Even though Netflix once encouraged password-sharing, customers are now being asked to pay an extra fee if they want friends or family outside the household to share their subscriptions.

“We’ve always made it easy for people who live together to share their Netflix account with features like profiles and multiple streams. While these have been hugely popular, they’ve also created confusion about when and how you can share Netflix. Today, over 100 million households are sharing accounts — impacting our ability to invest in great new TV and films,” Netflix said.

The company had already disclosed in Costa Rica how ensuring that only members of the same household use the same Netflix account will work. Subscribers will be required to watch something once a month from home Wi-Fi to log a consistent home address.

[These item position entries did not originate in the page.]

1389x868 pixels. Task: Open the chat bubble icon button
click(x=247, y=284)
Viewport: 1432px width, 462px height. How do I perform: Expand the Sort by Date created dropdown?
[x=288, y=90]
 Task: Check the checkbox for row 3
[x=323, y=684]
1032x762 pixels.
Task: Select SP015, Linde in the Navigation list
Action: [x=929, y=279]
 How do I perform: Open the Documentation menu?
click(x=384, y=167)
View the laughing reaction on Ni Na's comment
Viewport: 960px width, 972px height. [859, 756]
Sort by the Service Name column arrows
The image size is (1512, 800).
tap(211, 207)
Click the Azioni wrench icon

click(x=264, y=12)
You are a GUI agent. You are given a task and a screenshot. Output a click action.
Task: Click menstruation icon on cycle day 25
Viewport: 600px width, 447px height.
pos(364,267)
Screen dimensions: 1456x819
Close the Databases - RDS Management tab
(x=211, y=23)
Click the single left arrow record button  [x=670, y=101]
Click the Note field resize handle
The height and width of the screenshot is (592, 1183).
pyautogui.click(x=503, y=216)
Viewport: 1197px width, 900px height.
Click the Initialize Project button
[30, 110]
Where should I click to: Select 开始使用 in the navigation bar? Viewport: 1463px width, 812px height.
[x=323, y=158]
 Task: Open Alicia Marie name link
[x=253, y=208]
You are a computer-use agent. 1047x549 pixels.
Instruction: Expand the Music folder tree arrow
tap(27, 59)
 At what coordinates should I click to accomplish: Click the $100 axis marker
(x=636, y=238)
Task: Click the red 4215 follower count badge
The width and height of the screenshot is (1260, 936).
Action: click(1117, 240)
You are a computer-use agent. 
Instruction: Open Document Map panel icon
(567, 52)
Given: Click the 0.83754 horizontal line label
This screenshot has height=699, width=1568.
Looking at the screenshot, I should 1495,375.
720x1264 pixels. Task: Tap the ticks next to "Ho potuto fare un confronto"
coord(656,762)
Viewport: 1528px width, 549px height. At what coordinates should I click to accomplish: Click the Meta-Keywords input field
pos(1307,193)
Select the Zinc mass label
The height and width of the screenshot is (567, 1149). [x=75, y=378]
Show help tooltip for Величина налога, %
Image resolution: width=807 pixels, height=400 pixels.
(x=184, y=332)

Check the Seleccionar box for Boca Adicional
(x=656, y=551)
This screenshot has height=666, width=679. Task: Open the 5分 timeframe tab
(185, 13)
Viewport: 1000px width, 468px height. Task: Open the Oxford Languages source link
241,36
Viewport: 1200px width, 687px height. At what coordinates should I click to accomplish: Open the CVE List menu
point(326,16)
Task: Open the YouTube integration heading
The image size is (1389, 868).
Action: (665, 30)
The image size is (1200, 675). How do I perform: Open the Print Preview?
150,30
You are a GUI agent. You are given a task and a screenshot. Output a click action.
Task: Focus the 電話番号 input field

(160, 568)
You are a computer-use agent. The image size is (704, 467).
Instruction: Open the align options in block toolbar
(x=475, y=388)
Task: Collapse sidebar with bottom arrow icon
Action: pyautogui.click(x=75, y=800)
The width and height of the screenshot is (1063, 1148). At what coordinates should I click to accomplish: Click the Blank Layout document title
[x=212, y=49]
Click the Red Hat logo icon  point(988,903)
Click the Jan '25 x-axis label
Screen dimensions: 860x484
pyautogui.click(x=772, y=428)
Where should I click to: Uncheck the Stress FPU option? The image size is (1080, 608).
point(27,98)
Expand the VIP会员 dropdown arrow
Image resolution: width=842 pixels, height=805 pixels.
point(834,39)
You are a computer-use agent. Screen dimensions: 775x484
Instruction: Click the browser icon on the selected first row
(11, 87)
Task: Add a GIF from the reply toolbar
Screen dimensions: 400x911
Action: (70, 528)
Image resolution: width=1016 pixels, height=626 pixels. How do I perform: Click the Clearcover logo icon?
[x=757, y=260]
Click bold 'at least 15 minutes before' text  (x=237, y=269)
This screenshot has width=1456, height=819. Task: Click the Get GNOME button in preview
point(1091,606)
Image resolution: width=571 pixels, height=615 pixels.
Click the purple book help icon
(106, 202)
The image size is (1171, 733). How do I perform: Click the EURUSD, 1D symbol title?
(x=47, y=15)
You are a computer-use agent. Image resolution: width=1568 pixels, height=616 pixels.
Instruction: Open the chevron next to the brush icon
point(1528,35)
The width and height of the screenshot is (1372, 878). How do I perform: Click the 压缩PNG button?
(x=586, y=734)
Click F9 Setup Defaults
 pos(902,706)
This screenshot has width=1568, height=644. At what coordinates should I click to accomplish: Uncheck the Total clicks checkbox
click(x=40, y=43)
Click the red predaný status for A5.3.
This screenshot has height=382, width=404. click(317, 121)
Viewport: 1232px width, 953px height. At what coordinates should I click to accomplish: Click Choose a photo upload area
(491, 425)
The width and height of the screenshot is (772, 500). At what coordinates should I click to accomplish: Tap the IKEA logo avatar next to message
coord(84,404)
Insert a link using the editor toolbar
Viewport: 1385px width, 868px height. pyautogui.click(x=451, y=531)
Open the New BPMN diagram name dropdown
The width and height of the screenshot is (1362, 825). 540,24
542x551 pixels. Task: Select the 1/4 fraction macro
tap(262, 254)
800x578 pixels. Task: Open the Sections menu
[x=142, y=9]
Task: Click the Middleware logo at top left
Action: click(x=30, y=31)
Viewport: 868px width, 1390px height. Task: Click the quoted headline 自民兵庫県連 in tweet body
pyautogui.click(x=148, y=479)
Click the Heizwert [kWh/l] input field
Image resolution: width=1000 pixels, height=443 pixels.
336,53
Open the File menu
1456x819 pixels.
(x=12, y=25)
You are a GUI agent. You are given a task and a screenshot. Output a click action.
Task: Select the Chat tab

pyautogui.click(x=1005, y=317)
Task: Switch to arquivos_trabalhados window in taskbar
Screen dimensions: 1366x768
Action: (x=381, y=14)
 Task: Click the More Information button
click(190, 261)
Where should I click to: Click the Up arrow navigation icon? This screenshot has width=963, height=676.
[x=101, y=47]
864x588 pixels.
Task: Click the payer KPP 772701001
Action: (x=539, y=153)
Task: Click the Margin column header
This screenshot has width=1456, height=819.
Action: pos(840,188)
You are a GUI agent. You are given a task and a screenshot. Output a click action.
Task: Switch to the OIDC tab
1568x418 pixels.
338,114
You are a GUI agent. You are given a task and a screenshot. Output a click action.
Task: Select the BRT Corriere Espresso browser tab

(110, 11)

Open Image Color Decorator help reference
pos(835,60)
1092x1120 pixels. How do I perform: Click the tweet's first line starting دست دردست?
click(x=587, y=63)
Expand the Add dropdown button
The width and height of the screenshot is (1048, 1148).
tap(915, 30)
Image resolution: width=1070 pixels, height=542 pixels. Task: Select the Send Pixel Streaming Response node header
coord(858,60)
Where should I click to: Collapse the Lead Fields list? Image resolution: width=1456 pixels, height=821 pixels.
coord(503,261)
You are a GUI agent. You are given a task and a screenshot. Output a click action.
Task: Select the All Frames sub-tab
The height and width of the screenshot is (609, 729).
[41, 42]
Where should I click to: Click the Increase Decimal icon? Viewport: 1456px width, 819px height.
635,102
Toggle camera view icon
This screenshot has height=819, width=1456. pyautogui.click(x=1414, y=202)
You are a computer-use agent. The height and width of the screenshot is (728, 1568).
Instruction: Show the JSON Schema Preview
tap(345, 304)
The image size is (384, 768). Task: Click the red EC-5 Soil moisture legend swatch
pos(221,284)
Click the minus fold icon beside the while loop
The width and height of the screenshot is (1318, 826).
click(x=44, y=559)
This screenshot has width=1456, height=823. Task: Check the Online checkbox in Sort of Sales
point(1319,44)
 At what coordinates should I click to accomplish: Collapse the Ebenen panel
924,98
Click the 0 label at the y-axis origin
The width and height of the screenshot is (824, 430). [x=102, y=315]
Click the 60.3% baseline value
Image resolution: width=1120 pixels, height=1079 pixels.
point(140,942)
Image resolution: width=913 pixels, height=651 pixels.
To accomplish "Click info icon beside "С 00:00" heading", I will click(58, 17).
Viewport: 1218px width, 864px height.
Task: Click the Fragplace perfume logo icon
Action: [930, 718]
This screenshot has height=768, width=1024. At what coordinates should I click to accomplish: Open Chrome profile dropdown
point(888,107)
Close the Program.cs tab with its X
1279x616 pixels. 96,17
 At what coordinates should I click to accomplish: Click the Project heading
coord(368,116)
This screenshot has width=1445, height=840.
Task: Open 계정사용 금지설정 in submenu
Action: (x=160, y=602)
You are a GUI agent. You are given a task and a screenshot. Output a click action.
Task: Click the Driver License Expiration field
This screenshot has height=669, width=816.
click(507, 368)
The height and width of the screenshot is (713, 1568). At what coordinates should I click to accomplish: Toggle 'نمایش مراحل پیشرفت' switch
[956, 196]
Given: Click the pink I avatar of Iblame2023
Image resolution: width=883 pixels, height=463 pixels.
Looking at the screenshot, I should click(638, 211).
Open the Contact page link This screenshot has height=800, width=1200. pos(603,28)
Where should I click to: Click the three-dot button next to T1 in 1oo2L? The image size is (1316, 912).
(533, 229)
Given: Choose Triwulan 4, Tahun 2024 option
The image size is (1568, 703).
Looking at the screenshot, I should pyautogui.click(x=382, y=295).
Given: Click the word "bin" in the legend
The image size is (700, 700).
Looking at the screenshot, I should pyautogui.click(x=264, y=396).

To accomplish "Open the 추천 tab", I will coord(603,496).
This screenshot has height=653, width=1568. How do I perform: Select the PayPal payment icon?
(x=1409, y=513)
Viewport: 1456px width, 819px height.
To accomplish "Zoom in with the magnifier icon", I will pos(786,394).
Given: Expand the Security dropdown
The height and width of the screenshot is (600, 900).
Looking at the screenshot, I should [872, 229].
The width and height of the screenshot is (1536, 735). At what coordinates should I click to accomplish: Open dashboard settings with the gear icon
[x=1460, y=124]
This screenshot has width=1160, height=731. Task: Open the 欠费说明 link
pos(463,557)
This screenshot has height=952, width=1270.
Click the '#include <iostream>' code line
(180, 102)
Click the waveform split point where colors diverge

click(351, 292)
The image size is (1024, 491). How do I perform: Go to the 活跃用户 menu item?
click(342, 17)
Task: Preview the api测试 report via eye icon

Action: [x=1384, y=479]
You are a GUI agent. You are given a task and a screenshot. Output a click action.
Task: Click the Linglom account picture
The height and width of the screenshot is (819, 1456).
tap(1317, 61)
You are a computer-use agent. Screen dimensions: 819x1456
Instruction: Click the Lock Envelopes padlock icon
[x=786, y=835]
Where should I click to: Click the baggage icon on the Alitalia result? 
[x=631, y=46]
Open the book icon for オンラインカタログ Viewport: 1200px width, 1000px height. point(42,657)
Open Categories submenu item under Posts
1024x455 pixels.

Netflix is still profitable and made $4.4 billion in 2022. However, the streaming giant already lost subscribers for two quarters in a row last year for the first time in its history and needs to shore up revenues.

It remains to be seen whether the move will work and whether the so-called freeloaders will opt to sign up individually. The competition will undoubtedly strike with all kinds of special offers if they see Netflix bleeding angry subscribers.

Yes, Netflix says users can “buy an extra member” or transfer profiles easily if they want to stop borrowing someone else’s account. But the prices are actually higher than expected, standing around $3 in Latin American countries.

In Canada, adding a “new home” costs CAD$7.99 ($6), while the fee in New Zealand is NZ$7.99 ($5). A sub account in Portugal is priced at €3.99 ($4.3), and €5.99 ($6.46) in Spain.

A lot of people on social media are unhappy with the pricing. But it might be that Netflix is trying to show it’s actually better not to fuss with adding extra members to an account when a separate individual subscription costs the same.

For example, in Spain, the “Basic with ads” Netflix plan costs €5.49 ($5.9) and is only slightly cheaper than the right to live on the shared account as an official “extra member.” Analysts say Netflix has not so far seen a burst of subscriptions to the ad-based tier.

In November, only about 9% of Netflix’s US subscriber sign-ups were for the $6.99/month ad-supported package, making it the least popular plan option, according to an analysis released by research firm Antenna.